Supplied passage ::
James 4: 13 Now listen, you who say, “Today or tomorrow we will go to this or that city, spend a year there, carry on business and make money.” 14 Why, you do not even know what will happen tomorrow. What is your life? You are a mist that appears for a little while and then vanishes. 15 Instead, you ought to say, “If it is the Lord’s will, we will live and do this or that.”

 

WaterFallsTwo
Water Falls in Newberry Volcanic National Park outside Bend, Oregon.

I recently read the book, “When Breath Becomes Air” by Paul Kalanithi. The book has only 2 chapters. The first chapter is about the author’s life before he was diagnosed with stage IV lung cancer, and the second chapter is about how the author dealt with his terminal illness and his impending death.

What struck me about this book was that the two chapters represent two distinct viewpoints I can have towards my life on this earth – one with a future and one without. If I had a terminal illness that was robing me of my future, I would have a heightened sense of urgency that I need to think about my eternal destiny. The paradox is that whether we are young and healthy or dying of an illness, all humans really all have the same diagnosis; it is just more obvious to the one who is dying.

Data for analysis ::
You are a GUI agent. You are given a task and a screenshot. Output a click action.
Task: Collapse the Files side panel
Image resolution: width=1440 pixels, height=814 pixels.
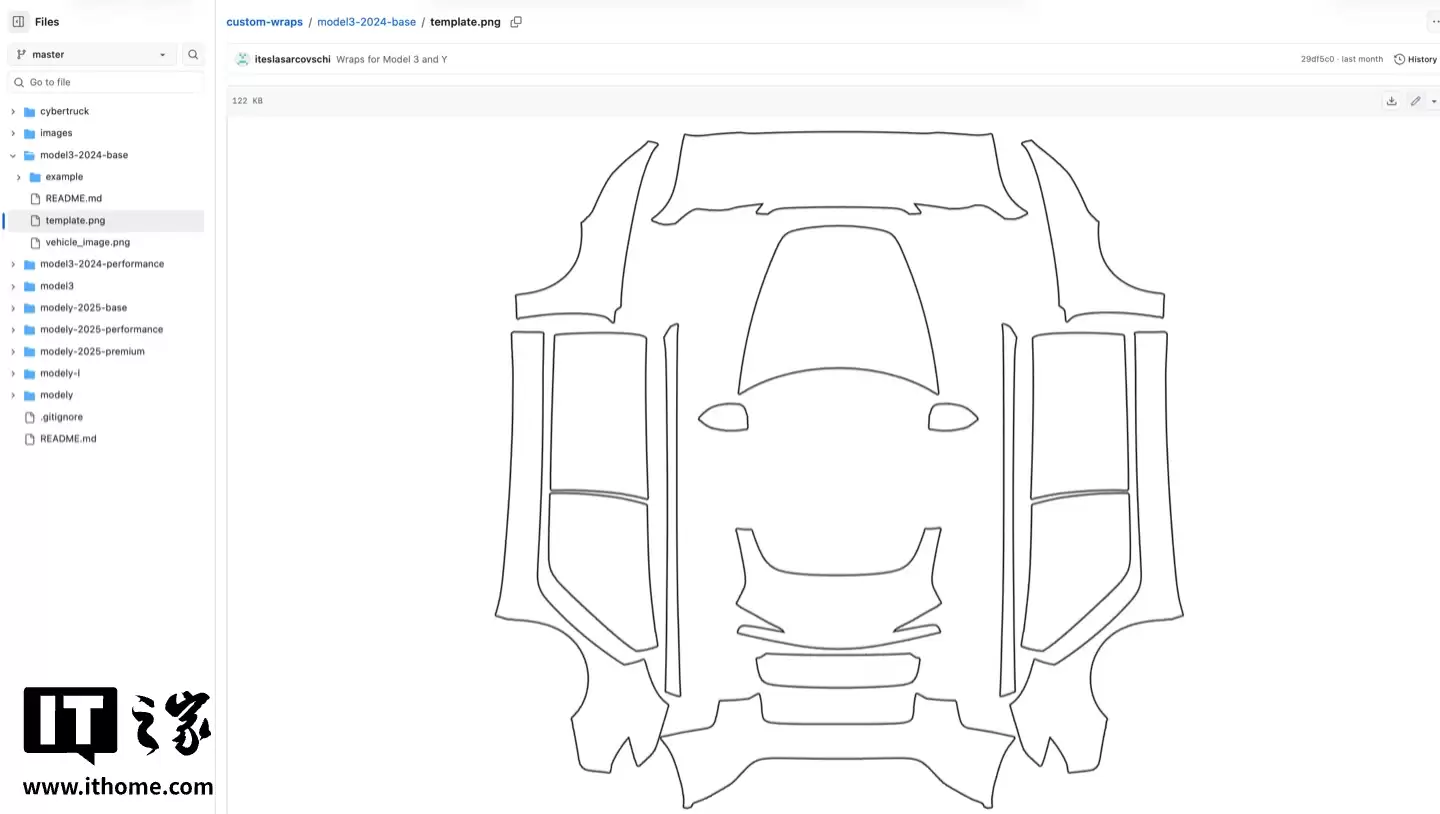pos(17,21)
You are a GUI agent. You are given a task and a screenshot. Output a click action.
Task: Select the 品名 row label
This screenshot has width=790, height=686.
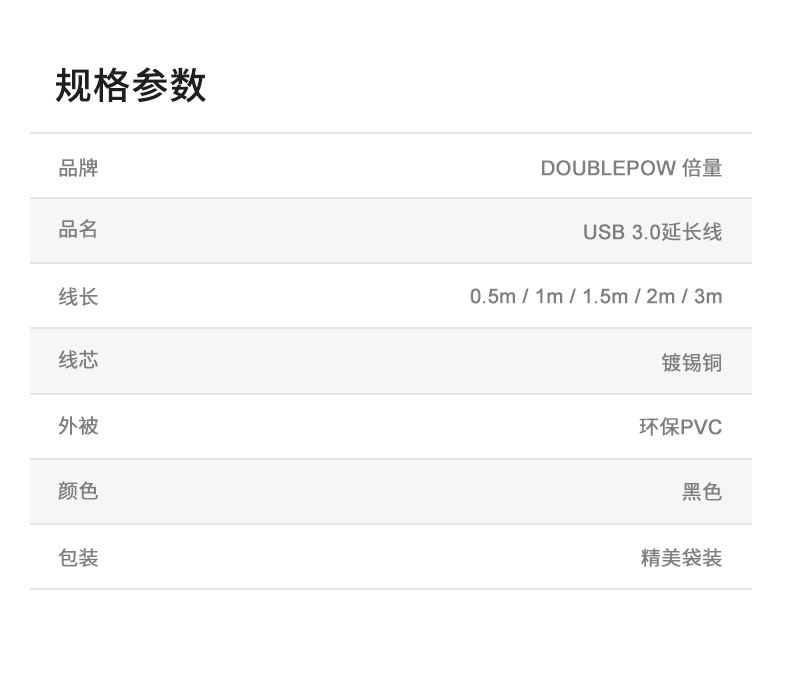point(78,230)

Set of tasks ::
**a.** Check each statement against the post about "When Breath Becomes Air," answering yes or no and quoting the words of the text that decide it. (i) The book has only two chapters. (ii) The pictured waterfall is in Crater Lake National Park. (iii) Paul Kalanithi was diagnosed with stage IV lung cancer.
**b.** Swap "sense of urgency" for "feeling of urgency" in the post about "When Breath Becomes Air," then write out the part between "What struck me" and "who is dying.", inclusive.
**c.** Summarize the post about "When Breath Becomes Air" in three sentences.
The lines have nothing to do with the text.

Answers to the tasks ::
**a.**
(i) Yes: "The book has only 2 chapters."
(ii) No: "Water Falls in Newberry Volcanic National Park outside Bend, Oregon."
(iii) Yes: "the author’s life before he was diagnosed with stage IV lung cancer"

**b.**
What struck me about this book was that the two chapters represent two distinct viewpoints I can have towards my life on this earth – one with a future and one without. If I had a terminal illness that was robing me of my future, I would have a heightened feeling of urgency that I need to think about my eternal destiny. The paradox is that whether we are young and healthy or dying of an illness, all humans really all have the same diagnosis; it is just more obvious to the one who is dying.

**c.** The post opens with James 4:13-15, which says people do not know what will happen tomorrow and ought to say, "If it is the Lord’s will." The writer read Paul Kalanithi's "When Breath Becomes Air," whose two chapters cover his life before a stage IV lung cancer diagnosis and how he dealt with his terminal illness and impending death. The writer sees the chapters as two viewpoints on life, one with a future and one without, and holds that all humans have the same diagnosis, though it is more obvious to the one who is dying.